A Floor for the Stool to Stand On

Last Monday, I attend committee of the whole meeting, a soiree in which the Duluth city councilors all gather together to hear a presentation, often from a city staffer or some contracted party. Monday’s topic was the recent spate of heroin-related deaths, overdoses, and arrests in Duluth. (Though city officials use it, I am going to shy away from using the term “epidemic,” for reasons I will explain later.) It showed a proactive city response, one that has already heard Mayor Emily Larson’s call to fight back.  Duluth is basically doing everything right. And yet it still may not matter.

Mike Tusken, the city’s Chief of Police, gave the presentation. Duluth is lucky to have Tusken, who is on the forefront of tackling issues like opioids, and has worked with many partners to develop a comprehensive strategy. He continues a long tradition of creative, community-minded policing in this city. He repeated himself several times: Duluth cannot arrest its way out of this problem.

Not that it can’t try. The city has been remarkably proactive to date. Its arrest and seizure rates far exceed other parts of the state, even when accounting for the higher addiction rates. They’ve overheard arrested dealers saying they have no desire to ever return to Duluth, as the police are all over them here.  Paradoxically,  with a crackdown on the supply and no change in demand, the price only rises, and increases the incentives for dealers to try their hand in this market. Without a change in demand, there will always be a reason for people to try to match the supply and make money off of it.
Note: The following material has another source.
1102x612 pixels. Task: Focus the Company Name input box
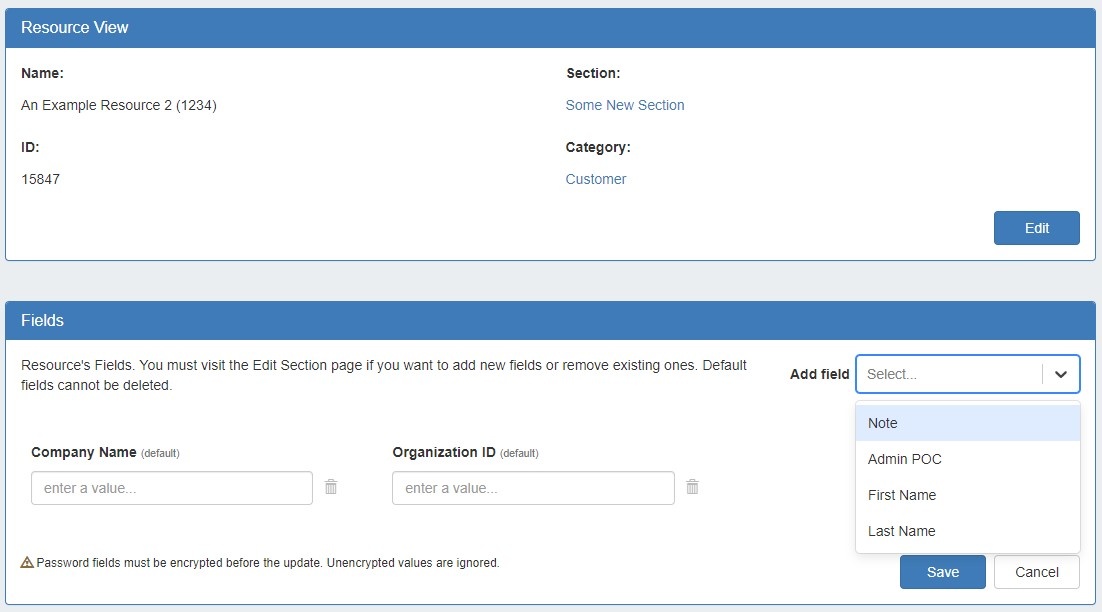[172, 488]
Tusken spoke of a three-legged stool necessary to combat the opiod surge, and spent plenty of time on the second leg, treatment. The opioid task force has an embedded social worker on hand to help with outreach. Needle exchanges, methadone clinics, drug court, treatment programs: there are a wide range of options available to people at various stages of addiction recovery, though in some cases, long wait times leads to people slipping through the cracks. When these programs are effective, expanding them only makes sense, and the police appear to be doing a good job of tracking data.
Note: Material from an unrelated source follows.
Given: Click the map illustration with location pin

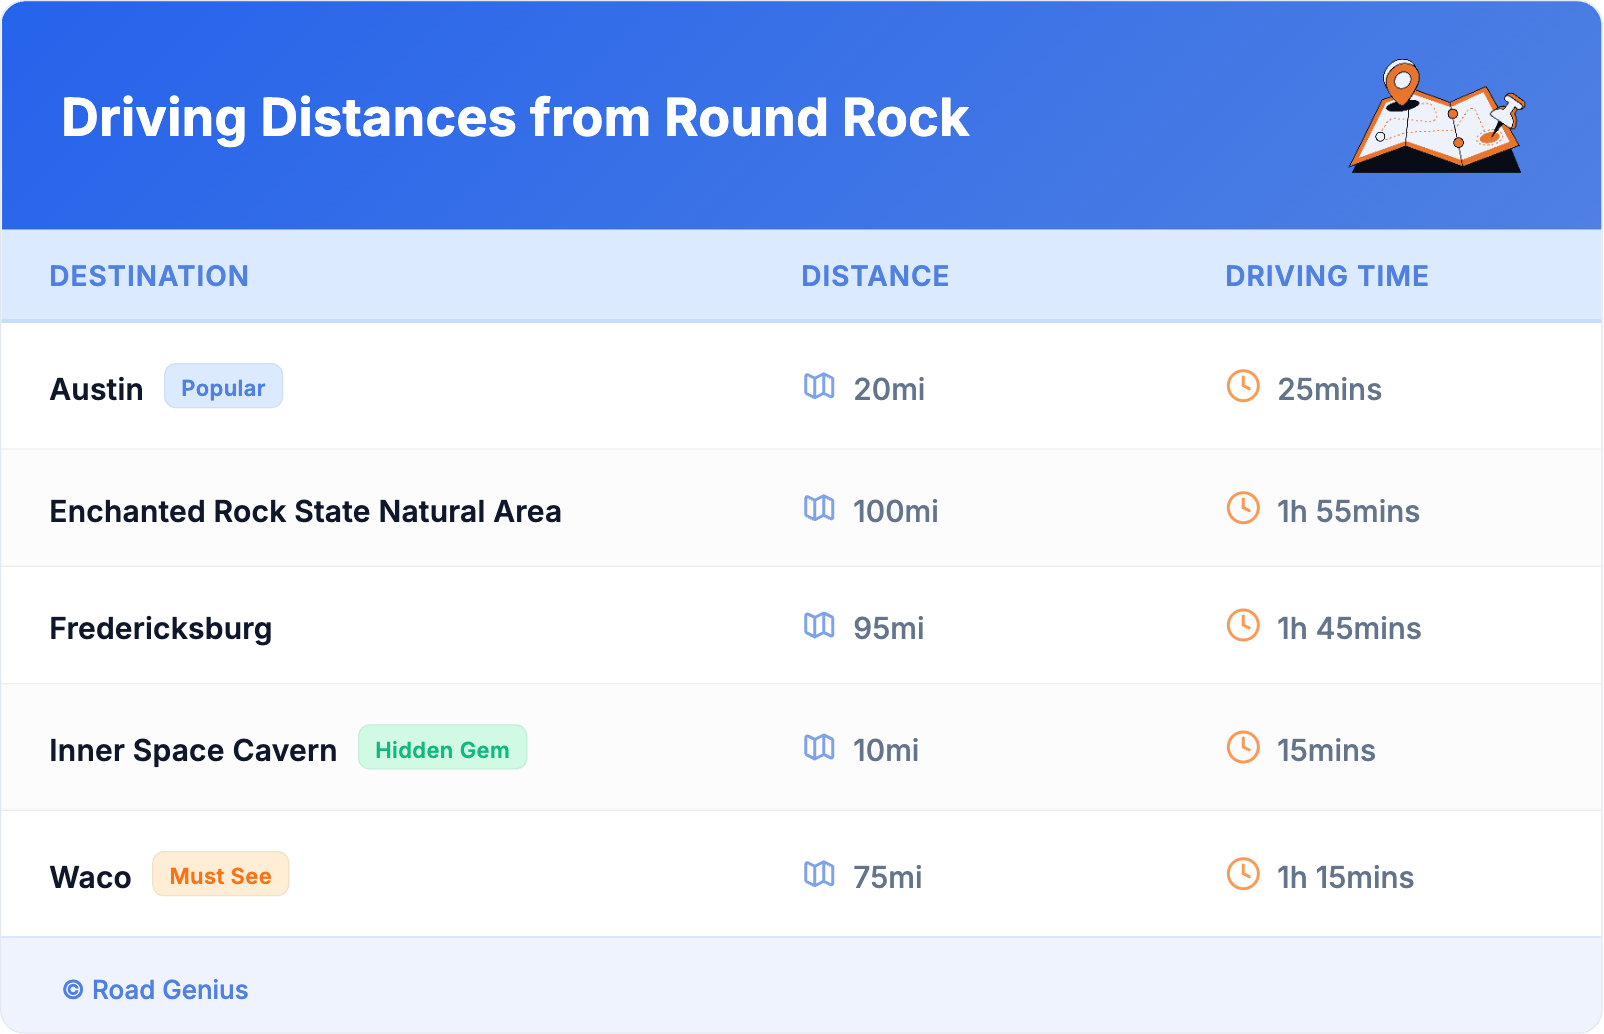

Finally, there is an education component, and once again, Duluth is staying as close to the cutting edge as it can in making sure the education leg of the stool relies on serious research and study. The city dropped its old DARE program for fifth graders because studies found it ineffective; now, with a new curriculum that has shown some initial promise, DPD is ramping it up again, recognizing that middle school health class is often too late to make this connection.

In short, combatting opioids requires a comprehensive strategy, and Duluth has built a comprehensive strategy. And yet I still find myself taking a skeptical bent. The opioid crisis is much more than a public health issue. Hence my misgivings over the word “epidemic,” which makes it sound like an outbreak of some virus. Treating it as such misses out on yet another element at play, and may mistake the symptoms for the disease.

Chief Tusken was at pains to emphasize how opioids affect everyone. Yes, at times these addictions can hit people who’ve been on them for, say, a sports injury. And yes, as with any drug, there are no doubt plenty of people from wealthier backgrounds who end up on them, whether due to peer pressure or ennui or an effort to escape dysfunction in some less material sphere of life. But let’s not bury the lede here: this particular crisis grew out of a particular class of people. Those who are toward the bottom of the economic ladder, even if they do not necessarily use drugs more than those toward the top, are much more likely to suffer its negative effects. The increase in middle-aged white mortality in the United States—a stunning reversal in recent years, one that runs counter to trends in other first-world countries and even other racial and ethnic groups in this one—is among the non-college educated.

This implies that the problem is socioeconomic, which in turn implies a need for socioeconomic solutions. Better education, more reliable careers for those who don’t have an education: we’ve heard all of these before, and it adds up to the fourth leg of a stool. The stories from later that evening make it clear how declining economic station can lead to feedback loops and greater struggles. This sort of crisis is a call to find solutions, and this is, I suppose, why I work in economic development. We have a lot to learn about how to adapt to an economy that looks drastically different from the one that made Duluth a powerhouse of the industrial era. Even with this city’s relative success when compared to many of its Rust Belt brethren, there are a lot of people who don’t have obvious long-term roles to play in the economy. Regardless, stable incomes and meaningful work are part of the solution.

But for all these pieces coming together, for all the scholarly rigor in making sure they work, this approach can’t quite go all the way. Take it from the pioneers of the first study to document the dying white non-college-grad trend have just come out and said it: the crisis goes much deeper than opioids.  Call it psychological, moral, spiritual: without an underlying belief system that informs a conception of what a complete human life looks like, all the policy tools in the book can’t turn the tide. Perhaps we can learn a thing or two from the Mormons; whatever one may think of their faith, they’re keeping the American Dream alive better than anyone else out there. Perhaps we just need to do a much better job of thinking holistically, especially when it comes to an honest accounting of the more troubled portions of individuals’ minds that we can’t just legislate away. People who have fought addictions and won know this better than anyone. Without a solid floor to stand on, it doesn’t matter how many legs there are on a stool.